In a recent publication in eLIFE, Kanca et al (2019) describe three methods to create donors for efficient CRISPR-based insertion of homology donors in vitro and in vivo. Although pioneered in Drosophila, these methods may be useful for modifying other insect genomes.
Gene disruption is important for the functional genetic analysis of model and non-model organisms. The Bellen research group previously generated a multi-use transgenic library by inserting a Swappable Integration Cassette (SIC) into an intron flanked by two coding exons using transposon mediated integration or CRISPR-mediated homologous recombination, a technique called CRISPR-mediated Integration Cassette (CRIMIC). The CRIMIC SIC system creates loss of function alleles while expressing Gal4 with the pattern of the target gene. Gal4 can in turn drive transgenes with UAS regulatory sequences. This technique is powerful, but creating libraries of thousands of genes is resource intensive. The methods described in Kanca et al (2019) are intended to improve this system but will be widely useful. Like current knockin methods, these methods have pros and cons, which may make them more suitable for particular situations. Regardless, they are useful alternatives to consider for creating CRISPR knock-ins.

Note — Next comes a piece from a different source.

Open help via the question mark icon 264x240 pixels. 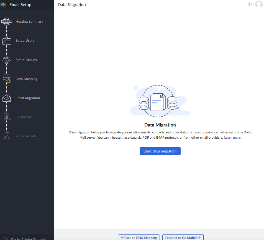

First Kanca et al (2019) developed a cloning free, PCR based method to produce 1 to 2 kb single stranded DNA donors. Using these ssDNA constructs, twelve of 20 target genes were established as GFP positive clones in S2R+ cells. These donors were less successful for targets with low expression levels, but they were twice as effective as traditional antibiotic selection marker methods. This ssDNA approach was successful in vivo, but it was less efficient than traditional dsDNA donors. However, the ease of production, cheap cost, and in vitro efficiency make it a great option to consider.
To improve integration efficiency of dsDNA donors, the authors induced in vivo linearization of plasmids using Cas9 express in germ cells and reduced the size of the Gal4 construct, the dominant marker, and the polyA sequence. A smaller dominant marker was used in the constructs, which is efficient but requires other transgenes for detection and segregates separately from the target gene. The minipolyA construct was less mutagenic, but the minipolyA-miniGal4 had results similar to CRIMIC. The decreased SIC size and in vivo linearization increased transgenesis rates, but the miniGal4 may be less successful for low expressed targets.
Finally, Kanca et al (2019) describe how the use of 100nt homology arms combined with in vivo linearization of the donor plasmid using Cas9 expressed in germ cells resulted in increased knockin rates. To reduce costs, the authors describe a modified cloning strategy to insert a commercially synthesized construct into a vector replacing the restriction cassette with the SIC of interest.
While motivated to improve genetic technologies designed for the functional genomic analysis of Drosophila melanogaster, the strategies for improving the efficiency of knockins and reducing the costs associated with creating donor molecules will be widely useful to insect biologists.